Requirement a. Can you return the listing word for word, starting at its first line and ending at the line that contains "Action: click(x=1408, y=699)", with both of those lines included?

*** Text

Hyundai Motor Group Drives New Mobility Innovation
There are a lot of vehicles out there that claim they can handle rugged, unpredictable terrains, but the new Hyundai walking car is a step above. In fact, it transforms into a walking robot to truly tackle all terrains.
Hyundai innovation has truly reached another level with this new vehicle, called the Elevate UMV, or Ultimate Mobility Vehicle. While the vehicles’ concept was first introduced at the annual Consumer Electronics Show (CES) in 2019, it has now reached the prototype stage. With a 5:1 prototype scale, it is part car and well, part transformer.
Forget flying cars, we just might see walking cars in the near future. Although it may seem like it belongs in futuristic movies or comic books, the vehicle has an interesting concept that may actually serve customers’ needs very well. It has four wheels and normally operates as any typical vehicle would. However, it gives drivers and passengers greater access to other areas with extendable lifting legs and wheels that turn 90 degrees to convert into “feet.” Newly transformed, the vehicle can now walk forward with a quadrupedal gait to handle any odd or weirdly shaped terrain.

******
*** Listed records

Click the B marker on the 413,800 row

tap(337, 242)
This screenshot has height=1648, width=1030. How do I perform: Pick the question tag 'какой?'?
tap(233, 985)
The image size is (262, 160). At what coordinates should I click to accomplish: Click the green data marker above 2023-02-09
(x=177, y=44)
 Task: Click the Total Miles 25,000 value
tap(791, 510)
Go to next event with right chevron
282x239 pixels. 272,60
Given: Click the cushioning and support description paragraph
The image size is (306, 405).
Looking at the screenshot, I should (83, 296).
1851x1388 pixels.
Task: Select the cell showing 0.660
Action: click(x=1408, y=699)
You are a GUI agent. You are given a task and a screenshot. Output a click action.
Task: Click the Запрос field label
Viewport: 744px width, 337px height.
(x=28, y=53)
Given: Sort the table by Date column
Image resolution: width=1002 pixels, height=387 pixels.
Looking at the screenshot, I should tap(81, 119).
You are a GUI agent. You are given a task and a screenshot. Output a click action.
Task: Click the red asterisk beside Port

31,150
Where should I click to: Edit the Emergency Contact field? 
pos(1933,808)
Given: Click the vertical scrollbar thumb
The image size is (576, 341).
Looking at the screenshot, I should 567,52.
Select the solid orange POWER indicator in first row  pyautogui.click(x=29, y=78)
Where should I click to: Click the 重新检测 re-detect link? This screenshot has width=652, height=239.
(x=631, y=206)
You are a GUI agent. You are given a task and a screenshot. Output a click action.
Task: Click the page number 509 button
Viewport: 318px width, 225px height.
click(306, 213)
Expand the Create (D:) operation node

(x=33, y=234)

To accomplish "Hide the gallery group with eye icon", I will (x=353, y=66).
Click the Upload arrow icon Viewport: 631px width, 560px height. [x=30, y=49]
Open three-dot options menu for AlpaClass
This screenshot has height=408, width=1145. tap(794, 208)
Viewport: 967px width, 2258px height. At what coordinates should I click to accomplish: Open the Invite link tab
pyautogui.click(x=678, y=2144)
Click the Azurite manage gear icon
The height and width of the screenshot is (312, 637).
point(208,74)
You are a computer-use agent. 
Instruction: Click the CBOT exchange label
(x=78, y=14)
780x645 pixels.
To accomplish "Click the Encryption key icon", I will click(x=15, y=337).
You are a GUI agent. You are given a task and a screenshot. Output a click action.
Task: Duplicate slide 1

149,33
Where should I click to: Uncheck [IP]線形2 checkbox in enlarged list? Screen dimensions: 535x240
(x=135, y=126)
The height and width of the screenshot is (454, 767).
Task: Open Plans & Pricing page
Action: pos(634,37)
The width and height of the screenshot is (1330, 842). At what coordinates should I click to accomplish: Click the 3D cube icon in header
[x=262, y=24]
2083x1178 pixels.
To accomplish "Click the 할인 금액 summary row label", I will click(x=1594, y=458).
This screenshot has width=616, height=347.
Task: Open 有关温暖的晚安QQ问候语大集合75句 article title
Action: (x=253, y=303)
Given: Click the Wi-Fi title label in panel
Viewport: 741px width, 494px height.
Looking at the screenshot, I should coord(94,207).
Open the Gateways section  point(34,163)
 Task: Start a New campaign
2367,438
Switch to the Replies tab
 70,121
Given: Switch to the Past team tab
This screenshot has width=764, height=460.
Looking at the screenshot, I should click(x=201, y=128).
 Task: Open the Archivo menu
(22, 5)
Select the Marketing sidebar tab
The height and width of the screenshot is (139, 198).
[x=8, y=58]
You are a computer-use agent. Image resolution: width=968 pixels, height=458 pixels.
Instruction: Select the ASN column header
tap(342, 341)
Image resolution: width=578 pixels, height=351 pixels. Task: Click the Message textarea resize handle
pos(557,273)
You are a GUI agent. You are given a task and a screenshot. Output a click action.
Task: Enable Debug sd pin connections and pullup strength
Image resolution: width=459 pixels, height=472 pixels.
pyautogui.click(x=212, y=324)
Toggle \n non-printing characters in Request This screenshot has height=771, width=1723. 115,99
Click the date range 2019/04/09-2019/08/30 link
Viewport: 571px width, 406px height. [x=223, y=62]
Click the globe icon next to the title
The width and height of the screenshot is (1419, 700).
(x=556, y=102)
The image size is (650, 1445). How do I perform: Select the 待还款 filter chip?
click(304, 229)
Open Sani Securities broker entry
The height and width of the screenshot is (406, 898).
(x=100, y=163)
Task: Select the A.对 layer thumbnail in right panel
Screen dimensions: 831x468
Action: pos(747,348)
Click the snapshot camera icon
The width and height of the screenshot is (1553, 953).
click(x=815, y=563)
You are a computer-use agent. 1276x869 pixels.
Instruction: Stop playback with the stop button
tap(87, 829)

******

Requirement b. Could you retype the entire Hyundai walking car text above, keeping every word and punctuation mark unchanged?

Task output a.
Click the B marker on the 413,800 row

tap(337, 242)
This screenshot has height=1648, width=1030. How do I perform: Pick the question tag 'какой?'?
tap(233, 985)
The image size is (262, 160). At what coordinates should I click to accomplish: Click the green data marker above 2023-02-09
(x=177, y=44)
 Task: Click the Total Miles 25,000 value
tap(791, 510)
Go to next event with right chevron
282x239 pixels. 272,60
Given: Click the cushioning and support description paragraph
The image size is (306, 405).
Looking at the screenshot, I should (83, 296).
1851x1388 pixels.
Task: Select the cell showing 0.660
Action: click(x=1408, y=699)

Task output b.
Hyundai Motor Group Drives New Mobility Innovation
There are a lot of vehicles out there that claim they can handle rugged, unpredictable terrains, but the new Hyundai walking car is a step above. In fact, it transforms into a walking robot to truly tackle all terrains.
Hyundai innovation has truly reached another level with this new vehicle, called the Elevate UMV, or Ultimate Mobility Vehicle. While the vehicles’ concept was first introduced at the annual Consumer Electronics Show (CES) in 2019, it has now reached the prototype stage. With a 5:1 prototype scale, it is part car and well, part transformer.
Forget flying cars, we just might see walking cars in the near future. Although it may seem like it belongs in futuristic movies or comic books, the vehicle has an interesting concept that may actually serve customers’ needs very well. It has four wheels and normally operates as any typical vehicle would. However, it gives drivers and passengers greater access to other areas with extendable lifting legs and wheels that turn 90 degrees to convert into “feet.” Newly transformed, the vehicle can now walk forward with a quadrupedal gait to handle any odd or weirdly shaped terrain.